Sukcesy zawodników nie byłyby możliwe, gdyby nie praca znakomitych szkoleniowców z Bohdanem Karwowskim, Grzegorzem Stellakiem i Jerzym Podsędkiem na czele. Z czasem szkoleniem zaczęli zajmować się sami absolwenci. Tu prym wiedzie Jankowski, który nie dość, że w 1999 r. reprezentacyjną ósemkę juniorów doprowadził do mistrzostwa świata, to z powodzeniem kontynuuje karierę z tą osadą wśród seniorów. Efektem był start na igrzyskach w Atenach. Kroku dotrzymują mu młodsi koledzy, m.in. Jacek Karolak, Andrzej Petrykowski czy ostatnio wychowanek Jankowskiego Łukasz Olczak. W ten sposób SMS "produkuje" świetnych sportowców, którzy potem przejmują pałeczkę od swoich nauczycieli. To gwarancja sukcesów na długie lata.

Na tym nie koniec. Prawie dwa lata temu przy Zespole Szkół Technicznych powstał kolejny SMS specjalizujący się w badmintonie i współpracujący z PZBad i płockimi klubami MUKB MDK i Masovią. Aktualnie trenuje i uczy się w szkole 15 zawodników w trzech klasach gimnazjum i dwóch w liceum, którzy już zdobywają medale.
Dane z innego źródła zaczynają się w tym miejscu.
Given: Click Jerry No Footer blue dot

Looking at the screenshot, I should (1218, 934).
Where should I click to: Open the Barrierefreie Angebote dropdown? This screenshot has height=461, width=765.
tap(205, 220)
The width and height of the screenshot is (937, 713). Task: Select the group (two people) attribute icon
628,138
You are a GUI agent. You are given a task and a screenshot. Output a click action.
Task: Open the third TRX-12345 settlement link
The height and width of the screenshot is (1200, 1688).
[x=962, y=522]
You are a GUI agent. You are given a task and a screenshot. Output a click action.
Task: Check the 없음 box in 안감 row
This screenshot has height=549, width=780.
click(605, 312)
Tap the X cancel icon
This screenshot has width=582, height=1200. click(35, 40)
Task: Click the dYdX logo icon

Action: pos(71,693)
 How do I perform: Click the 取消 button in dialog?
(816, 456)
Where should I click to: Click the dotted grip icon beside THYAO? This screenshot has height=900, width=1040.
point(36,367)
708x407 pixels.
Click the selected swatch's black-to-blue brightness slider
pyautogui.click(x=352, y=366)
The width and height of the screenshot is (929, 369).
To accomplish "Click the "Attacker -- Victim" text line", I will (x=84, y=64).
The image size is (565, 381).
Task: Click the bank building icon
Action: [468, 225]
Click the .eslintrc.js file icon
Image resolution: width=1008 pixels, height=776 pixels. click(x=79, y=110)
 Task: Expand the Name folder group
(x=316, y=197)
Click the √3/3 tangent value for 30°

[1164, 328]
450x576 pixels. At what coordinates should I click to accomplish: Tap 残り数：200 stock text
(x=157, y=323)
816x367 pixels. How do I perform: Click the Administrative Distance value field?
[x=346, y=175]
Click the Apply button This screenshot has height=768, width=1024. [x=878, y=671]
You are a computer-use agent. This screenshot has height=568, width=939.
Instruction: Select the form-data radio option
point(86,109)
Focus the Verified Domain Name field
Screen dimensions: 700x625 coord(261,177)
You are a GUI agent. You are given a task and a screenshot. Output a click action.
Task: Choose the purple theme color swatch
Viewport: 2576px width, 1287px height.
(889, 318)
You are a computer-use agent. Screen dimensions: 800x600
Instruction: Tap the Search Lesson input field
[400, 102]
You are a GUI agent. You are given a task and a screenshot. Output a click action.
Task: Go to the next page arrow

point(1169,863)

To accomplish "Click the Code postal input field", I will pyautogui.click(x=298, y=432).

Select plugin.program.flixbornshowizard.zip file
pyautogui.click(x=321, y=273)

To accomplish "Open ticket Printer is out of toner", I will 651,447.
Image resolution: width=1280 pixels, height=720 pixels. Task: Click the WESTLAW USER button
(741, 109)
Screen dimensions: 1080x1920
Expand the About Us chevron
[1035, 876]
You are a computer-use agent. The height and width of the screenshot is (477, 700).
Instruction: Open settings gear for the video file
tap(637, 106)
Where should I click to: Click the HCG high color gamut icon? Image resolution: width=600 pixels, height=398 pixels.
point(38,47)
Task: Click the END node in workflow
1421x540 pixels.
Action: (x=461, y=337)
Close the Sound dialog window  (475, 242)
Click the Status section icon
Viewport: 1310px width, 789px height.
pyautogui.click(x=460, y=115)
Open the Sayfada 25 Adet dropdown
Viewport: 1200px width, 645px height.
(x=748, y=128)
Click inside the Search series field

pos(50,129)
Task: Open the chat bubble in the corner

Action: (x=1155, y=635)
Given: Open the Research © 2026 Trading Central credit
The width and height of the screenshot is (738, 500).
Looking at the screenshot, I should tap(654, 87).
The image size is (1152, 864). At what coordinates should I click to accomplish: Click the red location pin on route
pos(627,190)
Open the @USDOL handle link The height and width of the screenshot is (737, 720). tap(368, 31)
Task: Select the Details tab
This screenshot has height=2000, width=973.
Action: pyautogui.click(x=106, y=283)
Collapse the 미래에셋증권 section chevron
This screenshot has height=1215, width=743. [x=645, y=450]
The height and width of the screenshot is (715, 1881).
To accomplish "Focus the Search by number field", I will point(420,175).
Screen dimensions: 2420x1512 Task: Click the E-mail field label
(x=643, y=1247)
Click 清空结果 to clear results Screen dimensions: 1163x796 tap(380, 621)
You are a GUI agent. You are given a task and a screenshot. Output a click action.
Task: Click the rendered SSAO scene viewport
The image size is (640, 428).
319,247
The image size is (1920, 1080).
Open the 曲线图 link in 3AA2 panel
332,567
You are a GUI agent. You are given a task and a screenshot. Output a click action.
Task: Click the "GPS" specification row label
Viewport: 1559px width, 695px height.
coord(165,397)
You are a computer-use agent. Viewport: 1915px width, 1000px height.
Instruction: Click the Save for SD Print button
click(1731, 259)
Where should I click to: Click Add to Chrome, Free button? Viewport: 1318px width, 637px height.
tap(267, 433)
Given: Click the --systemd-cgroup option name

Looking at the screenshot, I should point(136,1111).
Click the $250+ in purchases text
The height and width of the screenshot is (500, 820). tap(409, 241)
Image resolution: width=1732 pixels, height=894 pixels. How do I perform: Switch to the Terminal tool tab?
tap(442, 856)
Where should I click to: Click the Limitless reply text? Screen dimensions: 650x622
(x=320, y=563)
A i na tym nie koniec. W trzech klasach piłkarskich, którym patronuje Wisła Płock, kształci się 70 zawodników. Dla nich wzorem są absolwenci szkoły z Wahanem Geworgianem, Pawłem Sobczakiem czy Sławomirem Peszko, dzisiejsi zawodnicy Wisły, ale uczyli się tu także mistrzowie Europy Wojciech Łobodziński i Marcin Rogalski.

- Ale my mamy jeszcze choćby Judytę Olszewską, która wśród tenisistów na wózkach jest 3. juniorką na świecie - wylicza dyrektor SMS Leszek Brzeski. - Nie można też zapomnieć o Łukaszu Przybytku, bojerowym brązowym medaliście mistrzostw świata, czy o Uli Ulińskiej, która zalicza się do ścisłej krajowej czołówki w swojej kategorii wiekowej w jeździectwie, w skokach przez przeszkody. Jesteśmy otwarci na wszystkich sportowców, na ich problemy z treningiem i nauką. Teraz organizujemy nabór do gimnazjum i na spotkaniu 30 marca, będzie się można wszystkiego dowiedzieć o naszej szkole i tym co możemy zaoferować.